[EXERCISE MATERIAL — start]

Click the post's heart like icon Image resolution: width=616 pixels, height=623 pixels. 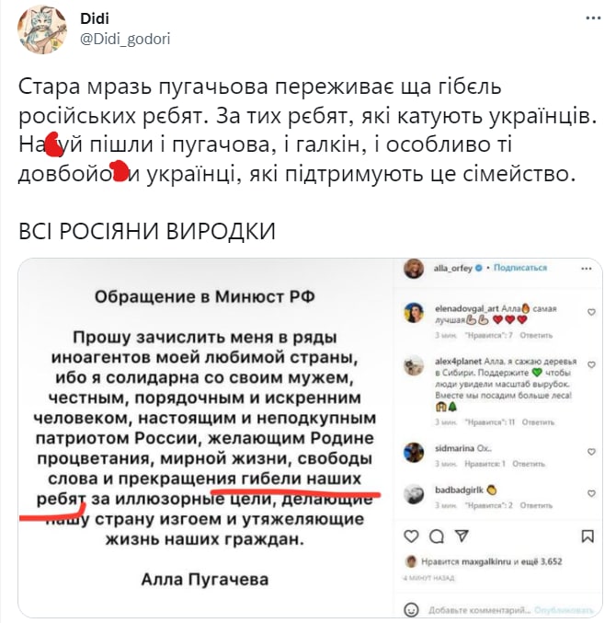tap(411, 536)
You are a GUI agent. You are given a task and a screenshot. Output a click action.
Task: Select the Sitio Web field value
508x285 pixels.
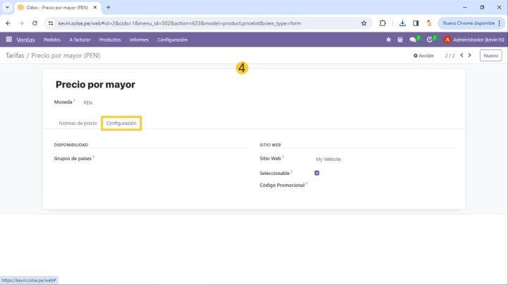click(x=328, y=159)
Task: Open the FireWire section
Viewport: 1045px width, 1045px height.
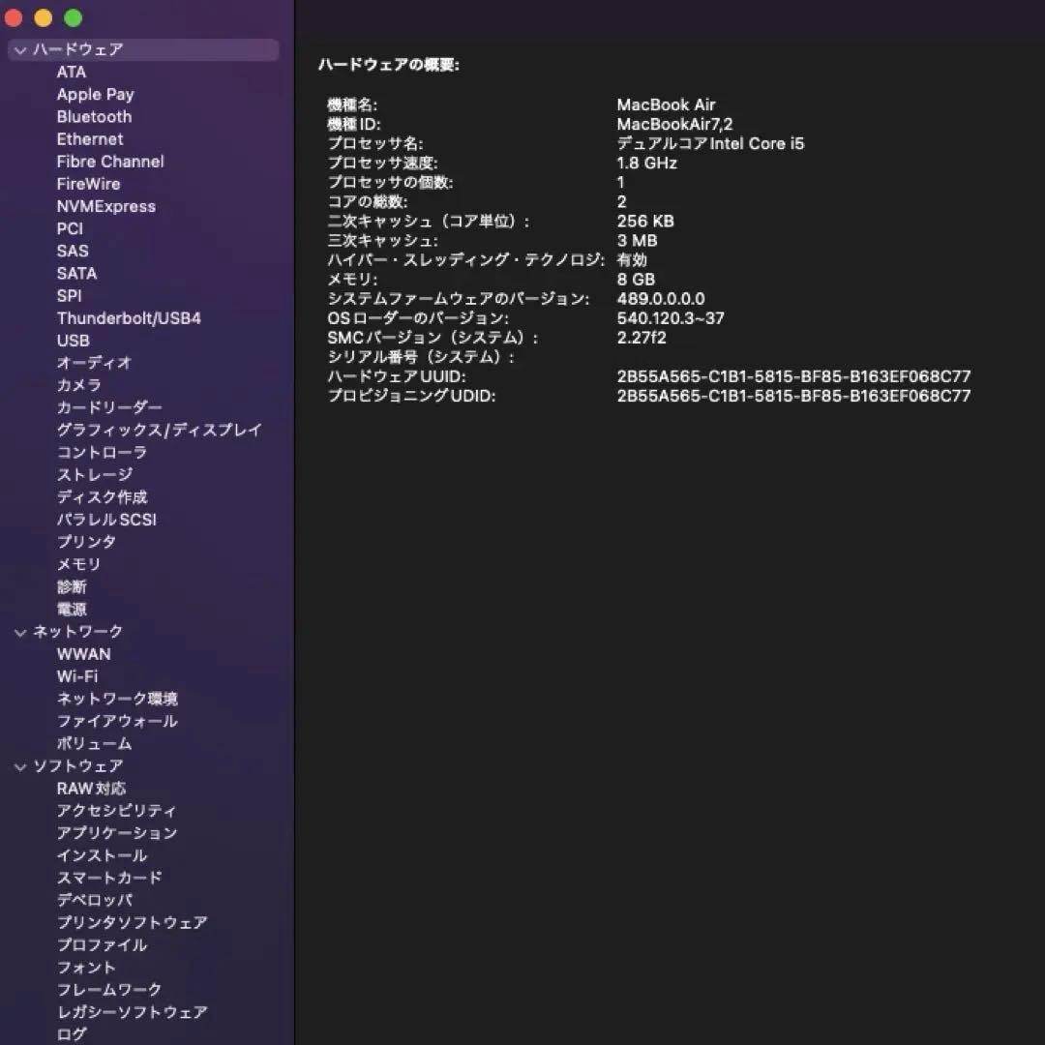Action: click(x=86, y=184)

[EXERCISE MATERIAL — finish]

__PROBLEM TO WORK ON__.
Transcribe the lines that run from the line bearing "508x285 pixels." through the last line of the data. Keep the wording exact and leave out every picture.

__RESPONSE TO THIS TASK__.
508x285 pixels.
click(x=328, y=159)
Task: Open the FireWire section
Viewport: 1045px width, 1045px height.
Action: click(x=86, y=184)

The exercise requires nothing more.